▶ _Try it_
Go through the data below and transcribe it exactly. Omit the images.

[Records contained in a dataset]
========
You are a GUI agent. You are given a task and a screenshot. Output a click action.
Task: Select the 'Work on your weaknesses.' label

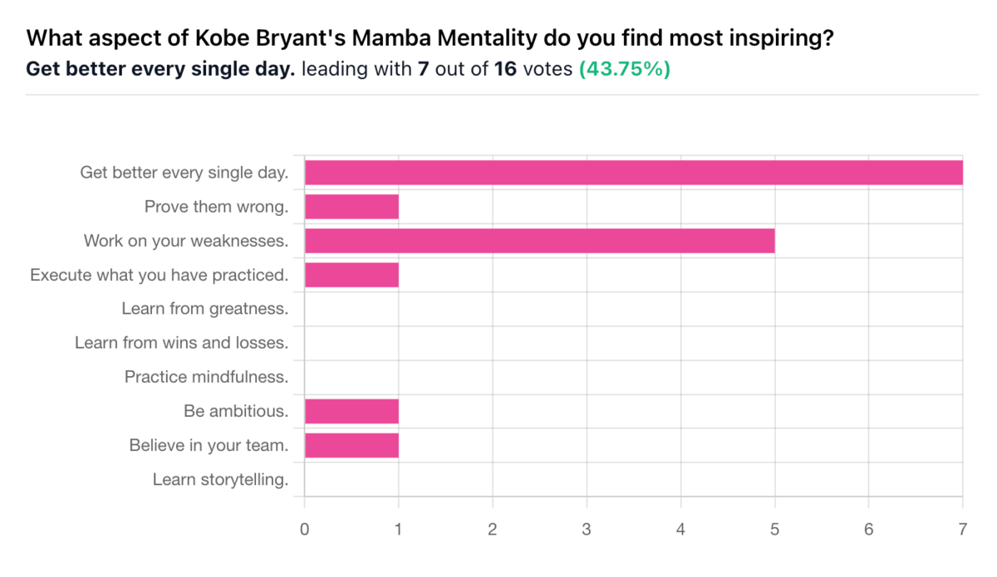186,241
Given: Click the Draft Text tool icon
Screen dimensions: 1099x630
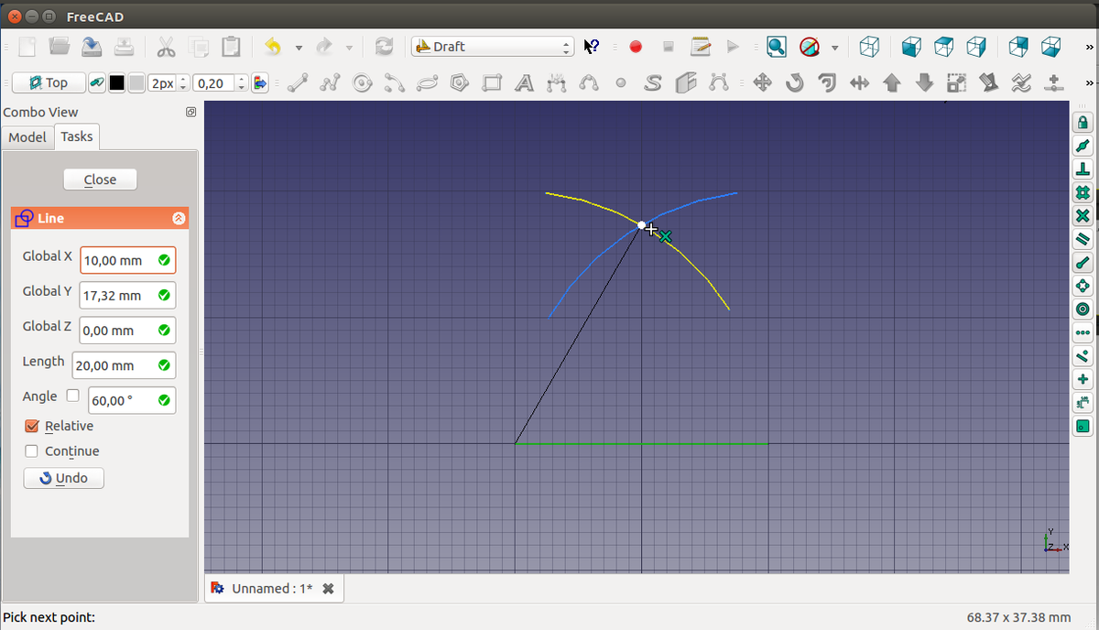Looking at the screenshot, I should click(x=524, y=83).
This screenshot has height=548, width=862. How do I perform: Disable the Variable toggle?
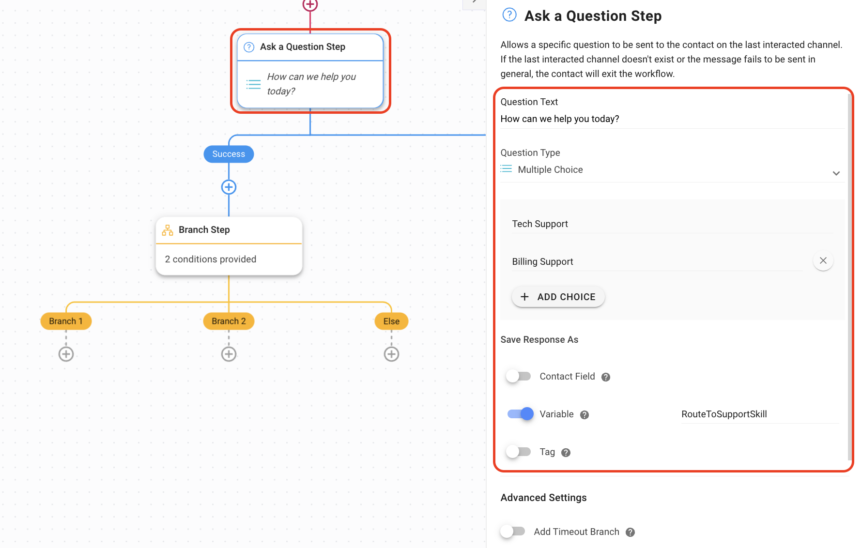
========
▶ _Answer space_
You are a GUI agent. You are given a task and a screenshot. Output a click action.
Task: Select the 'Work on your weaknesses.' label

186,241
Given: Click the Draft Text tool icon
Screen dimensions: 1099x630
Looking at the screenshot, I should click(x=524, y=83).
This screenshot has height=548, width=862. How do I perform: Disable the Variable toggle?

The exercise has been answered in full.